Copy the items from the line with "Click the LV232 product cell" to the line with "pyautogui.click(x=24, y=207)", swapping "document icon" for "file icon" and keeping everything else the same.

***** INPUT

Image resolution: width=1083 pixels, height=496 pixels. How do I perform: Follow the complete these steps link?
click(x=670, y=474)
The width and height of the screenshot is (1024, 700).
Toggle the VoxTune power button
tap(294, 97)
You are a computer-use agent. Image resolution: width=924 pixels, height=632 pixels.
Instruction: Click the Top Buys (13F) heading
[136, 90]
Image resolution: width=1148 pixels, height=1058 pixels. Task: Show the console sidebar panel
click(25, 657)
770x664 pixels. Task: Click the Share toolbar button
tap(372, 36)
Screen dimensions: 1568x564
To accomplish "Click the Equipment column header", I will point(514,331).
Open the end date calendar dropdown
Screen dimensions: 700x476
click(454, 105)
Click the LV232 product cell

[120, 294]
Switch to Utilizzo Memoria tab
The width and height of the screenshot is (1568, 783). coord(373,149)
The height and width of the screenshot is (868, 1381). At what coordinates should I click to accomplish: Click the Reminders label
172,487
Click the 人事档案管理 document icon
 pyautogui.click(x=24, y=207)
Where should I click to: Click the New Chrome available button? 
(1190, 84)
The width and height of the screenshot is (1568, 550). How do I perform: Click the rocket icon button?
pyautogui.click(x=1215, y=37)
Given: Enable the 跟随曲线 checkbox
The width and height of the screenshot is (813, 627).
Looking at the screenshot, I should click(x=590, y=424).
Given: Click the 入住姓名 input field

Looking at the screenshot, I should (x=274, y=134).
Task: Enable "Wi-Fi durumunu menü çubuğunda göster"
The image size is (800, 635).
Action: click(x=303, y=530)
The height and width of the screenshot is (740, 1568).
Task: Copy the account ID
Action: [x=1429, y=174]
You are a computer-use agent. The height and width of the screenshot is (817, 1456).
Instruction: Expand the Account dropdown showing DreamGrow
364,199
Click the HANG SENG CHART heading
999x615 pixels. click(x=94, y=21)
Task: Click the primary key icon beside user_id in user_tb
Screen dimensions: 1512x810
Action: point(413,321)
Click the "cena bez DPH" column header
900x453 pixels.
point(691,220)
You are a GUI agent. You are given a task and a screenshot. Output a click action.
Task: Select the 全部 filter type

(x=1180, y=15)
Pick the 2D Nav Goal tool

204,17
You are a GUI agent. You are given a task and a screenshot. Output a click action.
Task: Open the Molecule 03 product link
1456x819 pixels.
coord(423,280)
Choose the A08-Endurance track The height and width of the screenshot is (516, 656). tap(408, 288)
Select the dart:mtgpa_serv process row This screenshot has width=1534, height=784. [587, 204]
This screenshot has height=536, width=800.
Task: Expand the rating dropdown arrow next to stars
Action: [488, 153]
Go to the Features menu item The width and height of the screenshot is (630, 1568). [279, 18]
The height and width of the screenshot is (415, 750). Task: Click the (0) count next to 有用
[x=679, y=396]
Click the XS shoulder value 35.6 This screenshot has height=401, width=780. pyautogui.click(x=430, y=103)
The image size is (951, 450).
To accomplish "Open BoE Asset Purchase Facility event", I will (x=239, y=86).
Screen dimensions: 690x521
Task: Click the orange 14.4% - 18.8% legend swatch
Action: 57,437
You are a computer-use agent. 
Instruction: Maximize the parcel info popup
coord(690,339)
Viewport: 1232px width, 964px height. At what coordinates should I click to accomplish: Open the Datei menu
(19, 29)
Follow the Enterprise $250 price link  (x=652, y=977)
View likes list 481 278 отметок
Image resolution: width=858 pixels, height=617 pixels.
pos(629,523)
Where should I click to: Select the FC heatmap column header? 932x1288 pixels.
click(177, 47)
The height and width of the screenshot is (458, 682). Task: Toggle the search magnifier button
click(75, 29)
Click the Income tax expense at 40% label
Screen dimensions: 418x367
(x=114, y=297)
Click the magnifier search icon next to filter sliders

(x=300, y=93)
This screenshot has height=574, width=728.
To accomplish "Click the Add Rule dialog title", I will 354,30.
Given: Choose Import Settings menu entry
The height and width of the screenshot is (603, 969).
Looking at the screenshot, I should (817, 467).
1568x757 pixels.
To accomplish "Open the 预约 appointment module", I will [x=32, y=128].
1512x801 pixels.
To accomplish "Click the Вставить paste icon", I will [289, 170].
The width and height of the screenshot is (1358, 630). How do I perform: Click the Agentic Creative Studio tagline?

**********

→ ANSWER BELOW:
Click the LV232 product cell

[120, 294]
Switch to Utilizzo Memoria tab
The width and height of the screenshot is (1568, 783). coord(373,149)
The height and width of the screenshot is (868, 1381). At what coordinates should I click to accomplish: Click the Reminders label
172,487
Click the 人事档案管理 file icon
 pyautogui.click(x=24, y=207)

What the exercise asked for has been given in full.